Test and learn from my work
Once you have an idea you believe is worth pursuing, it’s crucial to dedicate time to developing and testing it. This is a creative and investigative phase of innovation, where you will seek new perspectives and test your innovation to breaking point. Your idea, which might be sketchy, will be transformed into a robust proposal through learning and iteration.
Developing and testing your idea is unlikely to be a linear process. You might gain insights that take you ‘back to the drawing board’, but this may be just what you need to find the best solution. Involving a range of stakeholders (including potential customers, prospective purchasers, investors and commissioners) will give them the opportunity to review your idea and shape it further. In turn, this will build more support for your idea and increase your chances of success.
As you begin to test out your ideas you need to find ways to think about and share them – to bring them to life. Visualisation and prototyping are two key methods for developing and designing innovations.
Visual representations can be invaluable, especially during early phases as ideas are being developed. Showcasing ideas with sketches, diagrams, storyboards and even photographs and film will help to communicate your idea and its potential impact. Additionally, you might also decide to build it using mock-ups or models.

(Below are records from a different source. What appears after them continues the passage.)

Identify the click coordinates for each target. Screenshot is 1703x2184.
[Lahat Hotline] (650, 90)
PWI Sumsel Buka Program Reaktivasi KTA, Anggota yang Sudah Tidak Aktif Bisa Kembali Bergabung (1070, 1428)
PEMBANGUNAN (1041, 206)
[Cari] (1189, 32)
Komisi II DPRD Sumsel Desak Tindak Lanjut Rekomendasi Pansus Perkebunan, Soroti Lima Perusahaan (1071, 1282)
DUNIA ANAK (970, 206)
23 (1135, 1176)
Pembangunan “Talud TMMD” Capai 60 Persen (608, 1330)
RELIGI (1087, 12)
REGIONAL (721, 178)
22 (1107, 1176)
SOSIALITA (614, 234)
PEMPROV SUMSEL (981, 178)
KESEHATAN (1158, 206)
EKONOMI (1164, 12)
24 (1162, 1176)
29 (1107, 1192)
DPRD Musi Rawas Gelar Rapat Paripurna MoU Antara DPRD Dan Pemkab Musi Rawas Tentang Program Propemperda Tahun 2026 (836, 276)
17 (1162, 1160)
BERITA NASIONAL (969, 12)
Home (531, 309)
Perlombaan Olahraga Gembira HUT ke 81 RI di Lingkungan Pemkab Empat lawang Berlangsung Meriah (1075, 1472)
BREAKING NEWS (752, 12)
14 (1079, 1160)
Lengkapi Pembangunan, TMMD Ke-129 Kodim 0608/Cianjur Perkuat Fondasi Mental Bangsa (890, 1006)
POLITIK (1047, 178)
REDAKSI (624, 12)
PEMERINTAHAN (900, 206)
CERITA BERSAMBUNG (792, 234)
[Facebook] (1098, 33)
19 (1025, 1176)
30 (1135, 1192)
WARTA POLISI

Prototyping is a small scale approach to developing ideas prior to any significant investment. It can involve a range of exploratory, creative and evaluative activities. It could mean visualising your ideas, creating role-plays or trials in simulated environments, or a short field-test of a service in its intended setting. Whatever methods you choose, prototyping will help you move an idea from something fuzzy towards something conceptually clear and robust.
Along the way you’ll need to capture the results of testing activities so you can build evidence around what works. In the later stages of development, you may want to move from a prototype to a pilot. Piloting occupies the sharper, more refined end of the development process – the final testing stages where you smooth out minor issues and formally measure outcomes.